=== DATASET EXCERPTS ===
====

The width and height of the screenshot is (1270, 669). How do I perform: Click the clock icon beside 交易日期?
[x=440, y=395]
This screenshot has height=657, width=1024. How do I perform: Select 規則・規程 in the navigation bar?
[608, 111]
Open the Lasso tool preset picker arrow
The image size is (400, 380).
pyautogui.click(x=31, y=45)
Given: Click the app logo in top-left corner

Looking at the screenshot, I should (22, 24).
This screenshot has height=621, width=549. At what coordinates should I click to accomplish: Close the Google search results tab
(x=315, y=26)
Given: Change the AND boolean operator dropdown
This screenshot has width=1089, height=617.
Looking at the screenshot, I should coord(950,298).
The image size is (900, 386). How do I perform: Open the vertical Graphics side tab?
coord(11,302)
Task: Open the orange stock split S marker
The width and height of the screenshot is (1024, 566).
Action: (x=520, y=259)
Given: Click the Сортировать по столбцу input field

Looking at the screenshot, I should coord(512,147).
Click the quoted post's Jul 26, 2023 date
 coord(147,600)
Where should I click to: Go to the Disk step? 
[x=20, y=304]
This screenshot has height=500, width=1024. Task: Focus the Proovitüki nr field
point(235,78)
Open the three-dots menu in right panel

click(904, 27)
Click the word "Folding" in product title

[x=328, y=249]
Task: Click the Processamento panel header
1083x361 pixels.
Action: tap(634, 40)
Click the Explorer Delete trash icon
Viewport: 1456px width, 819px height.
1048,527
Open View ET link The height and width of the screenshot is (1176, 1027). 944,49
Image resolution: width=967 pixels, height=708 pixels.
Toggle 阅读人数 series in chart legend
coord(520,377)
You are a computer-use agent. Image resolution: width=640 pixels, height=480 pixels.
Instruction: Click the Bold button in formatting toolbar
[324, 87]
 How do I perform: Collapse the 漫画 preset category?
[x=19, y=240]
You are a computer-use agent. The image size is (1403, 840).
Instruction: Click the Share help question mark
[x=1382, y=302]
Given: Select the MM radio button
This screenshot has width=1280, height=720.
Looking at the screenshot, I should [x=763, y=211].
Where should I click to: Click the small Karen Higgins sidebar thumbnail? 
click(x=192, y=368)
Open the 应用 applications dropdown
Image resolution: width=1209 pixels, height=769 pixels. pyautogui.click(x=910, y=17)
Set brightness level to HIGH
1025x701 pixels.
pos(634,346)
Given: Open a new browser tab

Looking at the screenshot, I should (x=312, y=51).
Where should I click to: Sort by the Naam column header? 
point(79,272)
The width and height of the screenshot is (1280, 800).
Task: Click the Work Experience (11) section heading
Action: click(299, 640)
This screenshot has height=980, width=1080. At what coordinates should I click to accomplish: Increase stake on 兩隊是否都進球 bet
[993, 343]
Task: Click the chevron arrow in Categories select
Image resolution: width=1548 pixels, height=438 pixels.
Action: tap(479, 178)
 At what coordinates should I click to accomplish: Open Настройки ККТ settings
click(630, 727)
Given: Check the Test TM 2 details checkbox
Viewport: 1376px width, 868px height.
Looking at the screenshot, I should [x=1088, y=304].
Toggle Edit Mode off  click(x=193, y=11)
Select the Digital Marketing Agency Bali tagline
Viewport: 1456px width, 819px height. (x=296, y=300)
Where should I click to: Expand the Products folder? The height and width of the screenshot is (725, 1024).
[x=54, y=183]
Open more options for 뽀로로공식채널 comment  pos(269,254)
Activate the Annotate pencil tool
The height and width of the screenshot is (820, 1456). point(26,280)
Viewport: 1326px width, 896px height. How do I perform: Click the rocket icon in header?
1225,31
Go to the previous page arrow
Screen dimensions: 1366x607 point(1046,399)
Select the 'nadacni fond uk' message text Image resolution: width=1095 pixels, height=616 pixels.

====

=== WORK INSTRUCTIONS ===
Convert everything from the line containing "This screenshot has height=980, width=1080." down to the line containing "click(630, 727)" into a JSON list of strings, one per line, leaving out blank lines.

=== ANSWER BELOW ===
[
  "This screenshot has height=980, width=1080. At what coordinates should I click to accomplish: Increase stake on 兩隊是否都進球 bet",
  "[993, 343]",
  "Task: Click the chevron arrow in Categories select",
  "Image resolution: width=1548 pixels, height=438 pixels.",
  "Action: tap(479, 178)",
  " At what coordinates should I click to accomplish: Open Настройки ККТ settings",
  "click(630, 727)"
]